* [ASSIGNMENT] In the material below, find the line with "Task: Click the Report bugs link"; set down that line and every line after it to the end, exactly, without pictures.

=-=-=

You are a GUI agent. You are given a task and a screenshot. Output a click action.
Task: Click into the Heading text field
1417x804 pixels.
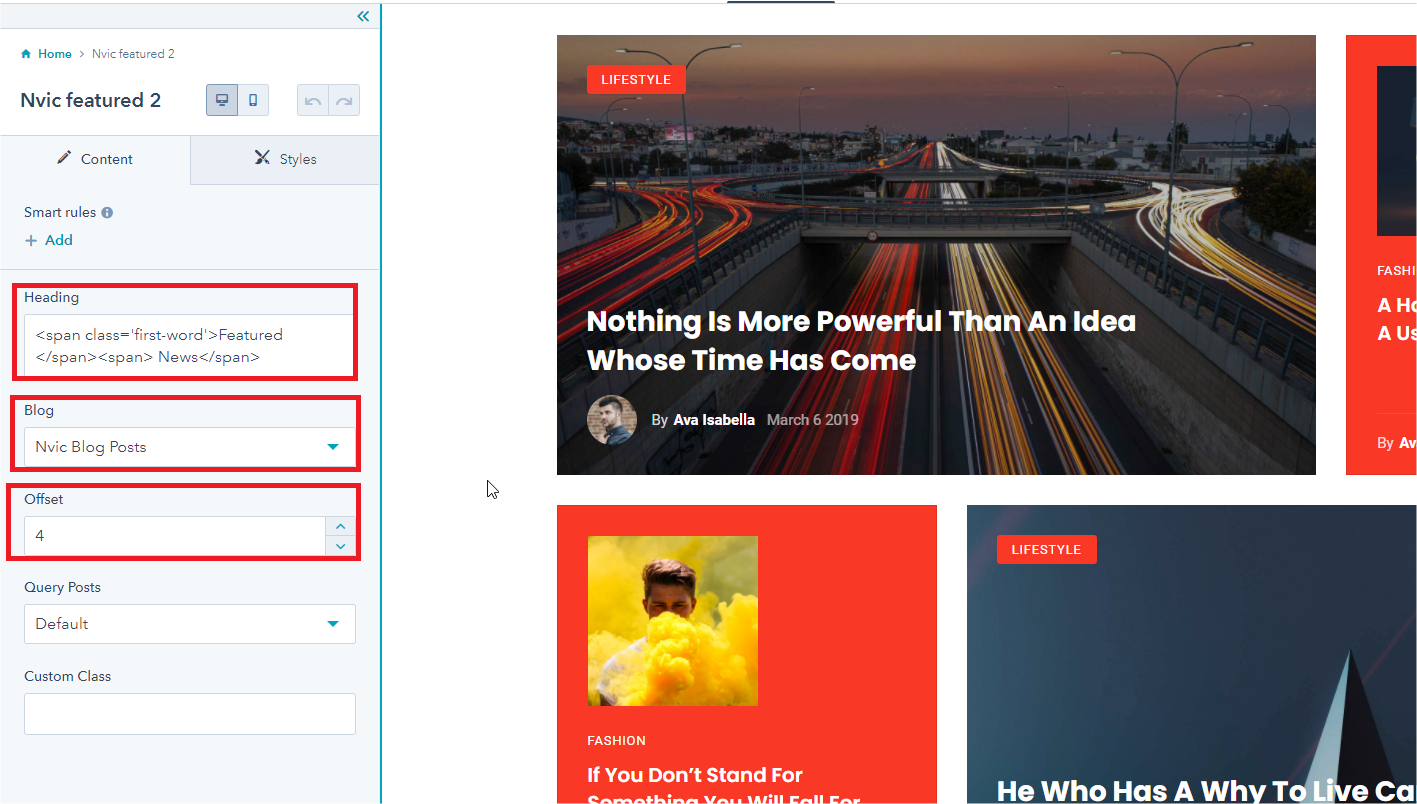(189, 345)
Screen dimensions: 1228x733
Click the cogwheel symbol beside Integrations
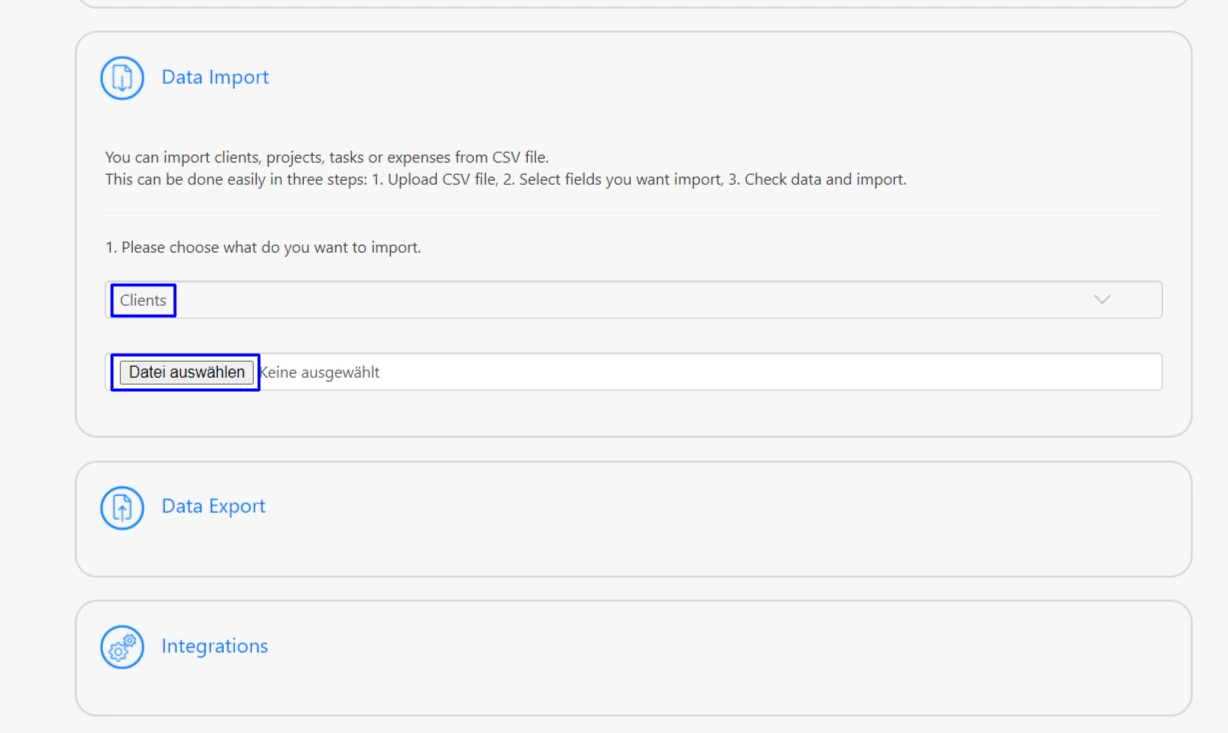click(121, 646)
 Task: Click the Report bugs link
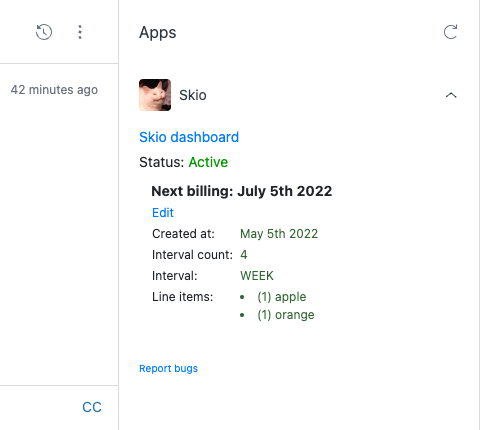click(x=168, y=368)
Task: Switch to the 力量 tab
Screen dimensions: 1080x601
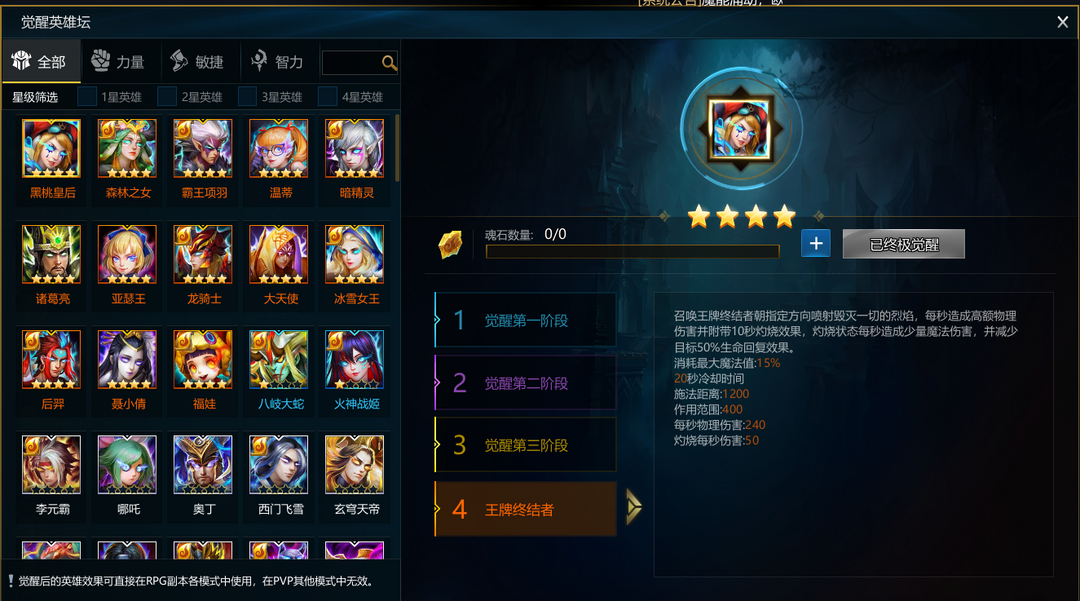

=-=-=

* [RESPONSE AREA]
 Task: Click the Report bugs link
click(x=168, y=368)
Task: Switch to the 力量 tab
Screen dimensions: 1080x601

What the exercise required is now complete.